Zih-Ching Chen, Chao-Han Huck Yang, Bo Li, Yu Zhang, Nanxin Chen, Shuo-Yiin Chang, Rohit Prabhavalkar, Hung-yi Lee, Tara N. Sainath
TL;DR
This work tackles the problem of efficiently estimating how well pre-trained speech models transfer to downstream tasks without costly fine-tuning. It introduces a score-based framework combining a TIH-enabled optimal-transport latent-space distance and a LogME-inspired Bayesian evidence approach to assess transferability, applicable to both supervised and self-supervised speech models. Key contributions include TIH-integrated SWD and LogME formulations for speech, comprehensive layer-wise and model-wise evaluations, and strong correlations with actual fine-tuning performance, all while reducing computational resources. The proposed methods offer practical guidance for selecting PSMs and tuning strategies in resource-constrained settings, with code provided for reproducibility.
Abstract
In this work, we introduce a "score-based assessment" framework for estimating the transferability of pre-trained speech models (PSMs) for fine-tuning target tasks. We leverage upon two representation theories, Bayesian likelihood estimation and optimal transport, to generate rank scores for the PSM candidates using the extracted representations.
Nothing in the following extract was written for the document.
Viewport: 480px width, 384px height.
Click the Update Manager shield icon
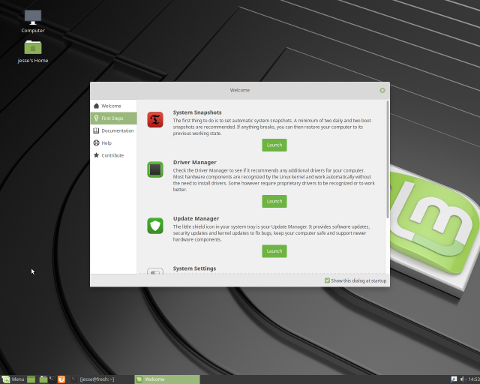click(155, 226)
Our framework efficiently computes transferability scores without actual fine-tuning of candidate models or layers by making a temporal independent hypothesis. We evaluate some popular supervised speech models (e.g., Conformer RNN-Transducer) and self-supervised speech models (e.g., HuBERT) in cross-layer and cross-model settings using public data. Experimental results show a high Spearman's rank correlation and low $p$-value between our estimation framework and fine-tuning ground truth. Our proposed transferability framework requires less computational time and resources, making it a resource-saving and time-efficient approach for tuning speech foundation models.